Natural disasters tend to pick winners and losers with little regard for what we believe will happen. One Marina building falls down during the quake, the one next door sustains little damage. And it is that apparent randomness, along with disguised dangers, that makes it hard to pick a home to buy or to decide whether or not to buy earthquake insurance.
The San Francisco Marina District became the poster child of the 1989 quake. Television images of the destruction were broadcast around the globe.
Bob Figone lived it all first-hand. His house took a hit, but did not fall down or burn. He did not have earth quake insurance, but light damage along with inexpensive FEMA (Federal Emergency Management Agency) loans made for a fairly quick repair and retrofit.

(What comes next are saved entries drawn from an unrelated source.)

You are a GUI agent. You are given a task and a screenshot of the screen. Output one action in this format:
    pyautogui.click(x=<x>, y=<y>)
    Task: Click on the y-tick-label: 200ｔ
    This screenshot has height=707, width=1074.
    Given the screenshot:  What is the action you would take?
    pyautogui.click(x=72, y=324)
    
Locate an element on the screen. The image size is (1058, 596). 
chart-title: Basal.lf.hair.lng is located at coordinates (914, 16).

Construction is better now and we know more about how earth quakes work. Especially for homeowner David Schwartz, an earthquake geologist with the U.S. Geological Survey.

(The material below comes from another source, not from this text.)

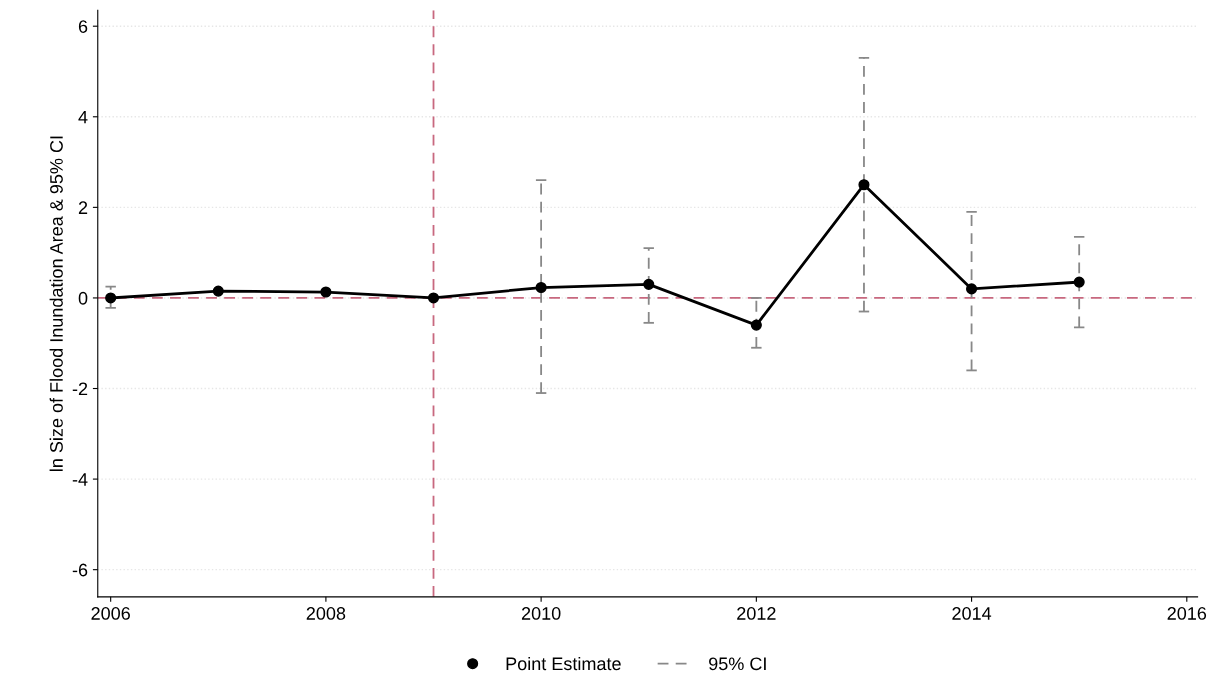 The image size is (1222, 690). Describe the element at coordinates (738, 664) in the screenshot. I see `text: 95% CI` at that location.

Before buying his home, Schwartz went down to Danville's City Hall.
"And I spent the entire day reading through these reports looking at where landslides had been, what they had done with landslides, learning that this whole valley had been filled in, reading what they did with the fill, how they engineered it, how they instrumented it," said Schwartz.
So what does an average person do who can't read those reports? The answer is not a good one. Buy a home and you will receive disclosures, but Schwartz says they are usually too vague to be much value. Plus, looking around at a neighborhood can give you a false sense of security.
"This was a big valley, and when they developed the subdivision they cut the tops of the slopes and pushed it all down to the valley and built this nice flat surface," said Schwartz when describing the safety of the homes on the flat land compared to those up on the hill. "Fill responds differently to shaking, and in fact if that house on the hill slope is on rock, rock dampens the effects of shaking and the fill can actually amplify or increase the effects of shaking."
The most careful, or wealthy, among us will consult with structural and soil engineers as well as geologists. And if your home is perched on a hillside, there is some safety in knowledge.
"So it is always, in the end, up to the buyer," said Schwartz.
There are no easy ways to find answers and the answers out there often do not come cheap.